As I read the words on the My Mercy App stating “large disc extrusion on the right at L5-S1 with cranial extension” I sat on the brown leather recliner, unable to move nor able to process what this meant. I previously shared in a blog post that my sister, who is a nurse, compassionately shared that I would probably need a procedure to heal my back, but what I didn’t realize at the time was that my husband’s response to potential surgery would become a profound, life-giving catch phrase for our family. He could see in my eyes that the longer I lingered over the test results, the more my thoughts spiraled into a ball of stress. After sixteen years of marriage, he knew that I felt queasy at the mere idea of getting blood taken, so he realized the idea of back surgery would overwhelm me. His first words to me about the test results were, “The good news is that this is fixable.”
At first I thought his words were slightly flippant and not very compassionate. However, the longer I lingered with those words, playing them like a soundtrack in my head on repeat, “This is fixable. This is fixable. This. Is. Fixable,” the braver I became about taking the next steps toward surgery.
As a “words” girl, I often replay conversations in my mind, thinking through the deeper meaning behind spoken phrases. As I thought through Nathan’s words, I realized “this is fixable” wasn’t lacking compassion, it was a life-giving phrase of hope. Although the idea of surgery was scary and the pain was debilitating, the idea that this injury didn’t have to be permanent and that I could be healed kept me going.
The more the phrase “this is fixable ” rolled around in my mind, without meaning to, I started using this phrase with the kids.
- When they emptied too much toothpaste on the bathroom counter and said, “Oh no, Mom! I’m so sorry to have made such a mess.” Instead of saying, “How many times have I told you ‘dot, dot, not a lot’ with the toothpaste container?” I started responding with, “This is fixable. Let’s come up with a plan to clean it up. What do you think we should start with to clean it up?”
- When they forgot to charge their chromebooks the night before and frantically came to me before breakfast. Instead of responding with, “I told you to charge it before you went to sleep. Why didn’t you bring it to Dad’s office?” I started responding with, “This is fixable. Why don’t you charge it while we eat and then again in my classroom before you head to the gym. With those combined charging times, you should be ready to go for the day.”

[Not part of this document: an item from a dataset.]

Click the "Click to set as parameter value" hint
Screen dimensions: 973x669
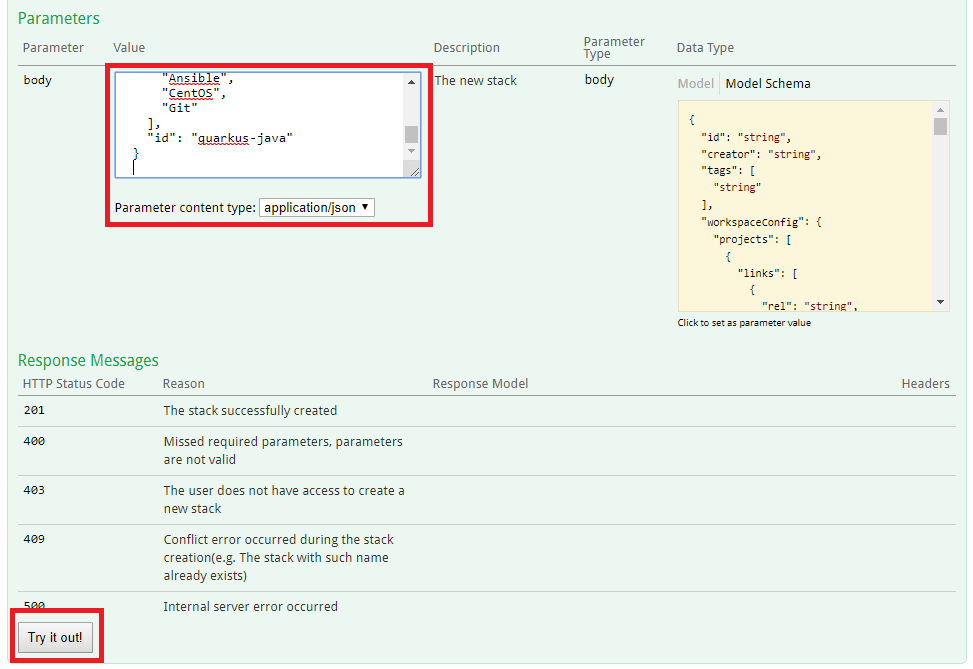tap(744, 323)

Three simple words. This. is. fixable.
Sometimes when we focus on our mistakes, every day situations feel like it’s the end of the world. However, if we peek outside for a few moments, we can realize the sky isn’t falling like Chicken Little feared. Yes, there will be times in our kids’ lives that their actions will have more lasting consequences. However, sometimes I wonder if we put too much pressure on ourselves and our children?
If every mistake feels like “it’s the end of the world” then how will we have the stamina to handle the things in life that aren’t fixable? If we constantly live in a state of high cortisol and anxiety, how can we give ourselves enough grace to see potential solutions? I’m starting to wonder if building resilience comes from realizing that for many situations in life, we have the power to right the wrongs we have created and we can fix things. We might not like the path it takes to correct our mistakes, but in time, we can fix them.

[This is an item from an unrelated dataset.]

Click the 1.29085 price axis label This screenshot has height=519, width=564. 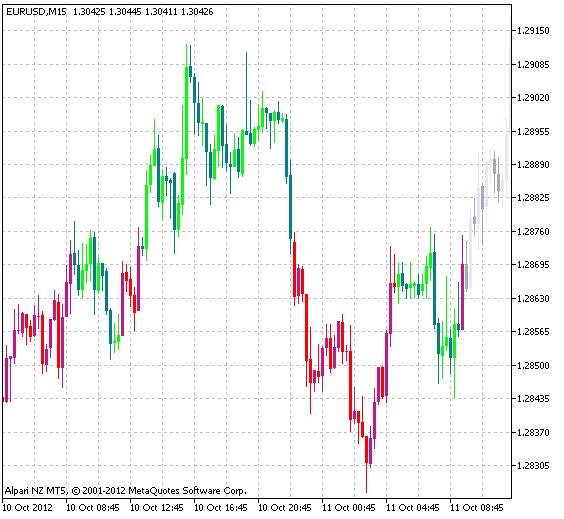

“This is fixable” has become the pause our souls needed to add on to our other new go-to catch phrase, “I just haven’t learned that yet.” Because “I just haven’t learned that yet,” I can be humble to work through my mistakes, because after all, most mistakes are fixable.

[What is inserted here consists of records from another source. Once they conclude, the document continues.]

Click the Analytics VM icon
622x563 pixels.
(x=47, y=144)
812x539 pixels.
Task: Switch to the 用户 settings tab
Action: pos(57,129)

There may not be a best-selling author that I can attribute this phrase to, but sometimes the most life-giving phrases come from unlikely conversations. Thankfully today I am enjoying pain-free and numb-free living five weeks post surgery. I’m feeling a million times better. Although I do NOT want to relive the experience of nerve pain and disc herniation again, I am thankful for these life-giving lessons that our family has learned through the process. Years of lifting heavy things and injuring my lower back over and over again led to needing surgery to fix my mistakes. I’m thankful to know that like my back injury could be fixable, other mistakes can be fixable, too.
- Was the healing process fun? Not at all.
- Did it take longer than I had hoped? Yes.
- Have I learned new strategies in the process? Absolutely.
I am determined to do all I can to avoid the mistakes I made in the past that might have led to this injury.
Friend, I pray that you will hear the hope filled phrase “this is fixable” this week as you encounter your own mistakes. For the most part, many of the challenges that we go through in life are thankfully fixable. To recognize this, it helps to have someone like Nathan to help us see the bigger picture. I wonder who might be a “Nathan” in your life? The kind of person who helps you pull back from feeling overwhelmed and see how this is just a step along your journey. If you have that kind of personality, then I am thanking the Lord for how you help your loved ones and friends see another perspective. Let’s take a deep breath today and realize whatever mistake we make today, it’s most likely fixable.